Alex Pearce, 51, who was the boss at Diss-based eras, died recently in the Royal Papworth Hospital after a short illness, leaving a wife and five children.

Colleagues described him as having a “fast-talking dry wit, wise counsel and immense knowledge” and said his “professional legacy would live on”.

Eras chairman Andrew Kitchen said: “He leaves a competent team at eras with all the enthusiasm, sense of purpose and expertise needed to keep his dream alive – but all those who have ever worked with him will miss Alex, the man, more than words can say.”

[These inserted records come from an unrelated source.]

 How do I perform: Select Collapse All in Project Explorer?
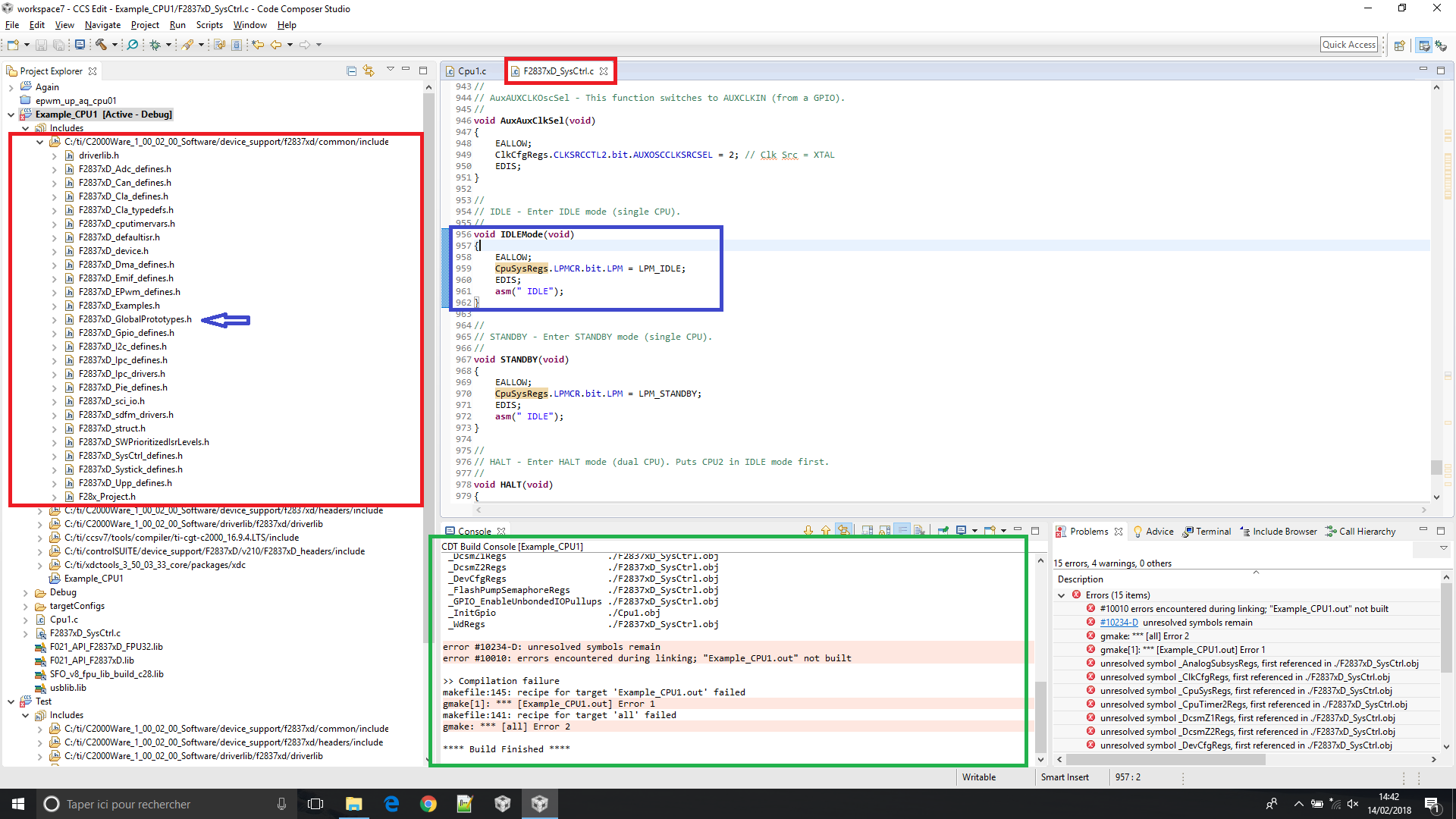click(352, 70)
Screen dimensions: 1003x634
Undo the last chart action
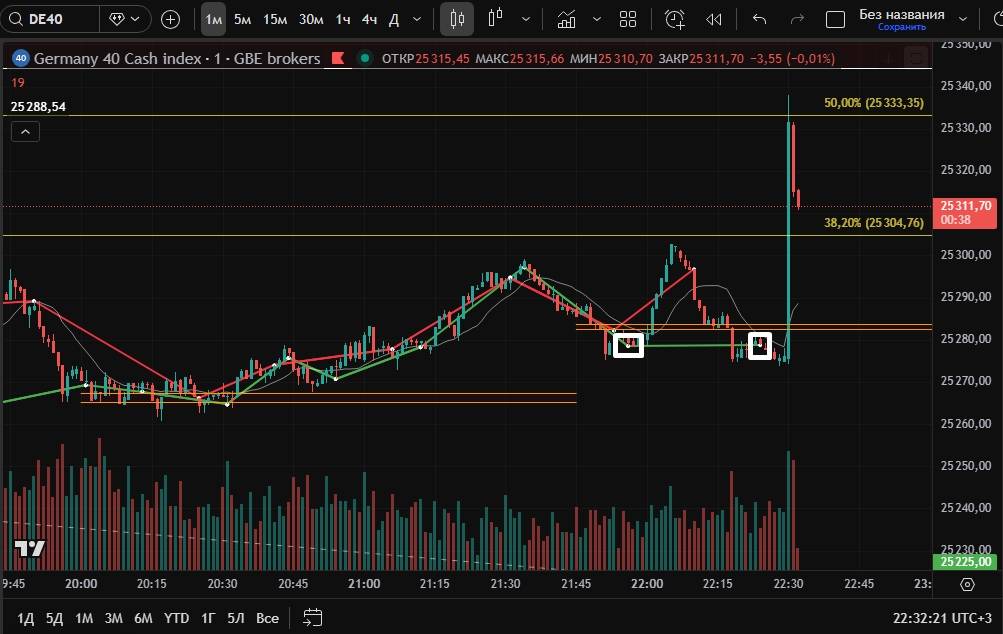click(x=760, y=19)
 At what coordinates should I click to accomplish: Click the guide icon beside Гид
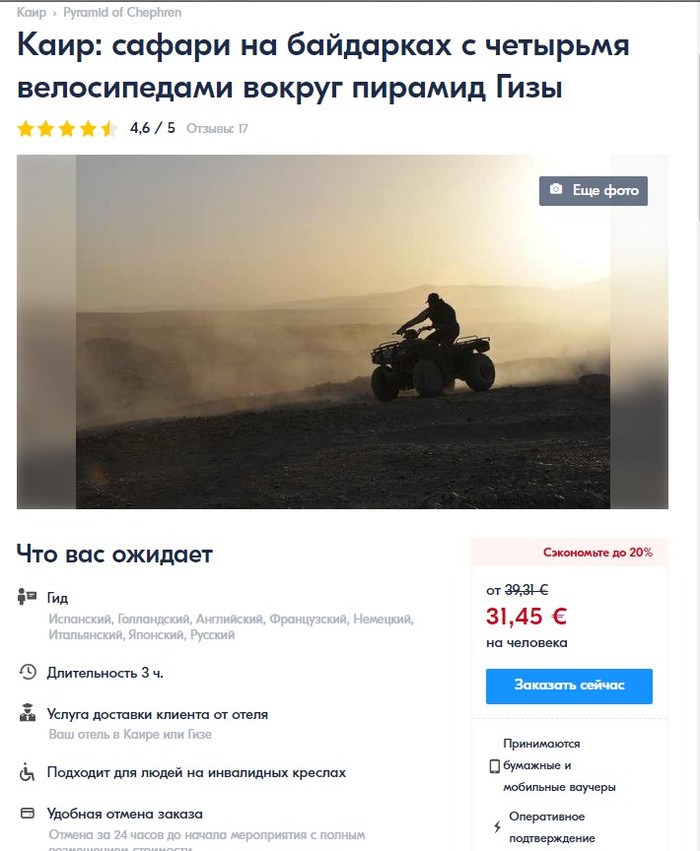(x=27, y=596)
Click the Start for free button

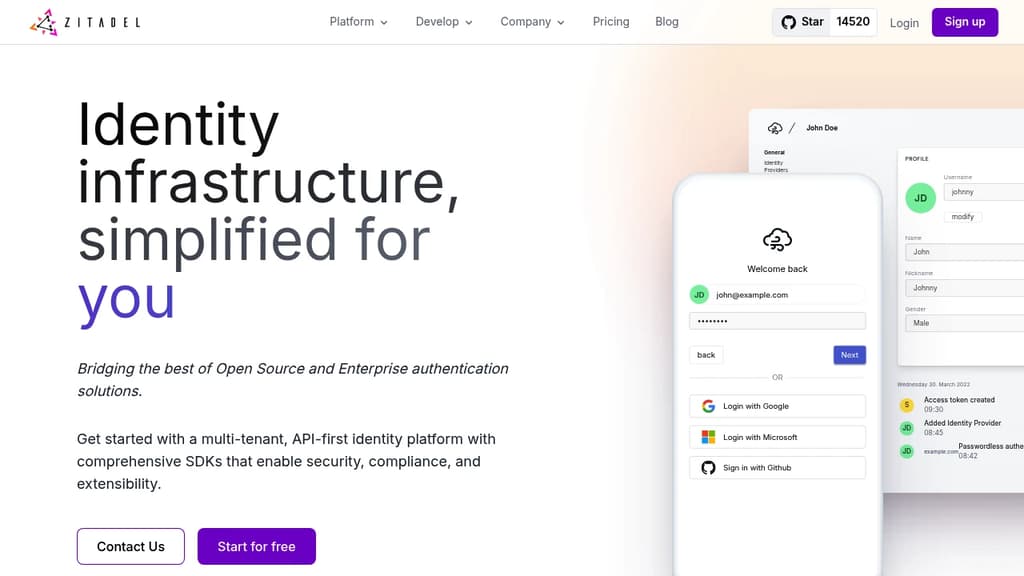tap(257, 547)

Eras has provided psychometric products and consultancy for firms for more than 30 years. Mr Pearce helped, together with the Cambridge-based recruitment firm Pure, create the hugely influential Best Employers Eastern Region initiative, backed by this newspaper, which promotes the region’s best firms in how they look after their workforce. The scheme went on to include 400 of the region’s businesses.

In 2000 Mr Pearce was living in Surrey, working as head of test development for a major psychometric assessment firm. His wife Tammy was pregnant with their first child when he answered an advertisement to join eras as a consultant.

With some nervousness about the vast change in their lives the move would bring about, the couple moved to Diss in early 2001.

Eras was then a well-respected regional recruitment, assessment and training consultancy business, aiming to expand its horizons.

Over the next few years, Mr Pearce propelled eras into being one of the top five psychometric assessment businesses in the UK, providing services to customers in more than 100 countries and in 18 different languages.

Alongside his considerable technical expertise, Mr Pearce was described as “approachable and kind, with a Liverpudlian sense of fun and humour that was never far from the surface”.

Lyn Walters, executive director, Pure, said: “Best Employers Eastern Region has become the trusted ‘go-to’ on employee engagement for organisations across the eastern region and it would not exist if it wasn’t for Alex.

“What I personally loved about working with Alex was his drive and innovation to continuously improve and move the project forward. In some ways, he was a very private and modest man, although, by no means afraid to speak his mind. On many occasions, I urged him to speak at our Best Employer conferences, to share his immense knowledge and expertise, but he shied away from the limelight and preferred to lead from the back.”